Traditional Knowledge

The 7th Triennial of Contemporary Art

This post comes to you from Cultura21

LOGO-U3June 20 – 29 September 2013, Resilience,

Organised by the Moderna galerija with Museum of Contemporary Art Metelkova,Ljubljana,Slovenia

In recent years the concept of resilience has grown out of the global trend of developing sustainability in the societies of the global North. In natural sciences or physics, a resilient body is described as flexible, durable, and capable of springing back to its original form and transforming the energy received into its own reconstruction (a good example of this is the sponge). Resilience encompasses exploring reciprocal codependence and finding one’s political and socio-ecological place in a world that is out of balance and creates increasingly disadvantageous living conditions. Rather than trying to find global solutions for some indefinite future or projecting a possible perfect balance, resilient thinking focuses on the diversity of practical solutions for the here and now, and on the cooperation and creativity of everyone involved in a community or society.

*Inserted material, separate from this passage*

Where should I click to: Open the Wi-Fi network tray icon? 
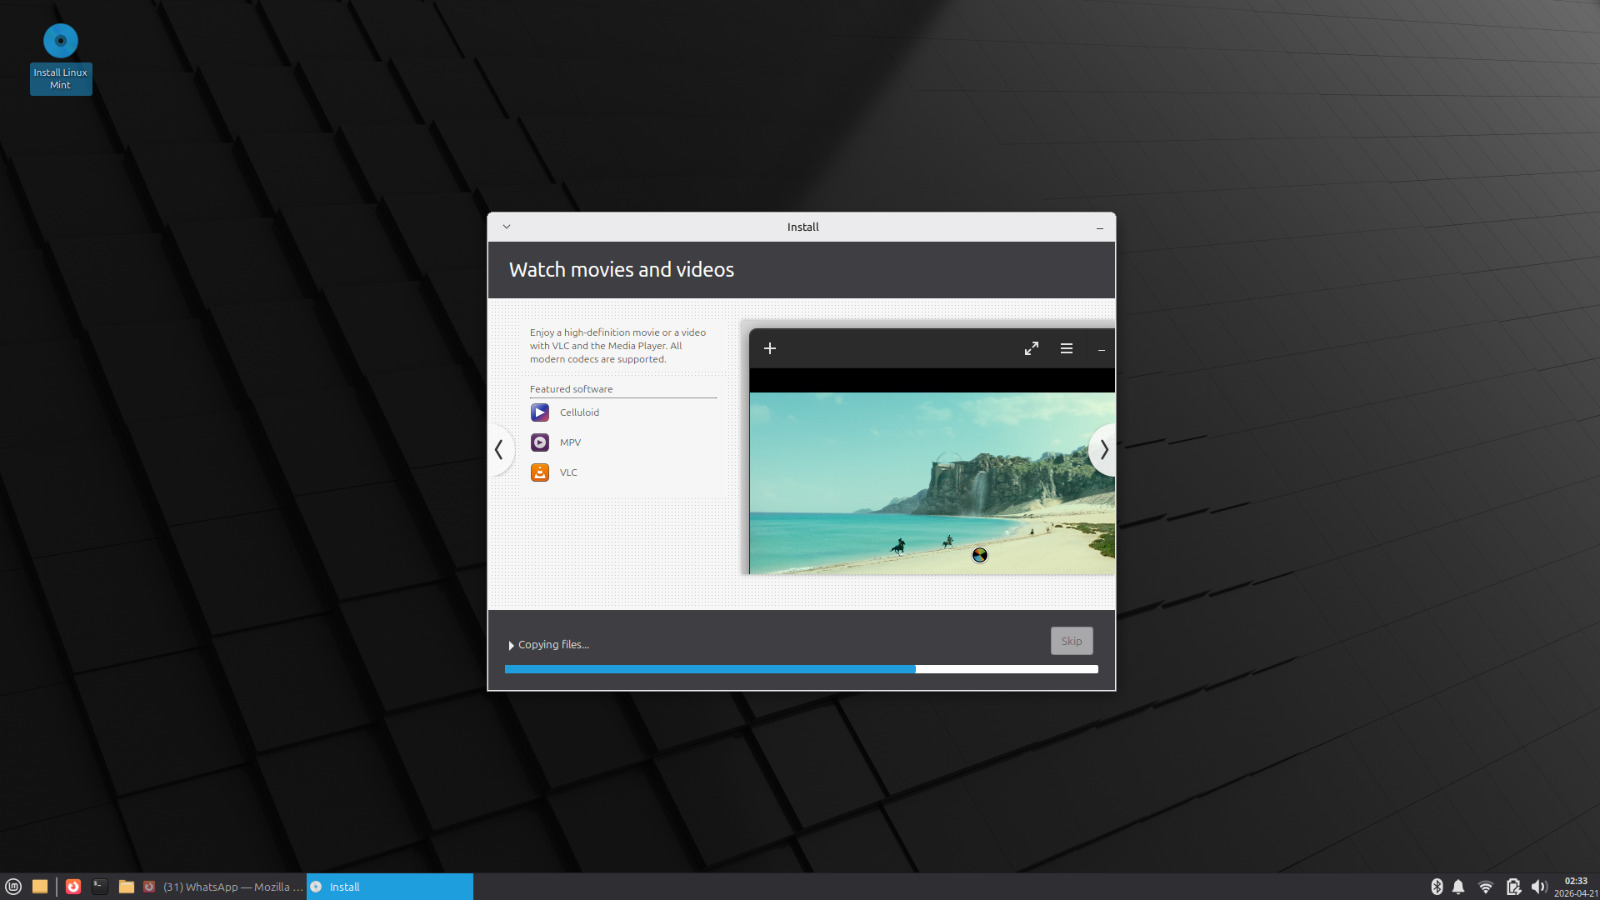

The 7th Triennial of Contemporary Art in Slovenia gives prominence to practices that can be seen as analogous to the concept of resilience, i.e. community-oriented, site-specific, participatory, performative, architectural, social, civic and other discursive practices exploring new (or revived) community principles, such as the “do-it-together,” urban gardening, and co-working, as well as the fundamental social question of how we coexist. Blending work and everyday life forms the basis of new economic, ethical, and production principles that the younger generation of artists uses to transform the role of the creative subject in contemporary Slovenian society. On the one hand this opens dialogues with biotechnology, critical theory, and political activism, underscoring, on the other hand, the cyclic nature of time by reviving traditional knowledge and techniques. Occurring across many platforms—the exhibition, performative projects, discussions—the triennial also gives the young generations an opportunity to express their potential through addressing urgent local and global socio-political problems and contributing to the debate in and over existing Slovenian cultural policy.

For more information about the program : http://u3trienale.mg-lj.si/en/program/

Cultura21 is a transversal, translocal network, constituted of an international level grounded in several Cultura21 organizations around the world.

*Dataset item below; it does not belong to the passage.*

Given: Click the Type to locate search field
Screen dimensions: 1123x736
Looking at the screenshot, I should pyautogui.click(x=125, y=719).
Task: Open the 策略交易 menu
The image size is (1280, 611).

Cultura21′s international network, launched in April 2007, offers the online and offline platform for exchanges and mutual learning among its members.

The activities of Cultura21 at the international level are coordinated by a team representing the different Cultura21 organizations worldwide, and currently constituted of:

- Sacha Kagan (based in Lüneburg, Germany) and Rana Öztürk (based in Berlin, Germany)
– Oleg Koefoed and Kajsa Paludan (both based in Copenhagen, Denmark)
– Hans Dieleman (based in Mexico-City, Mexico)
– Francesca Cozzolino and David Knaute (both based in Paris, France)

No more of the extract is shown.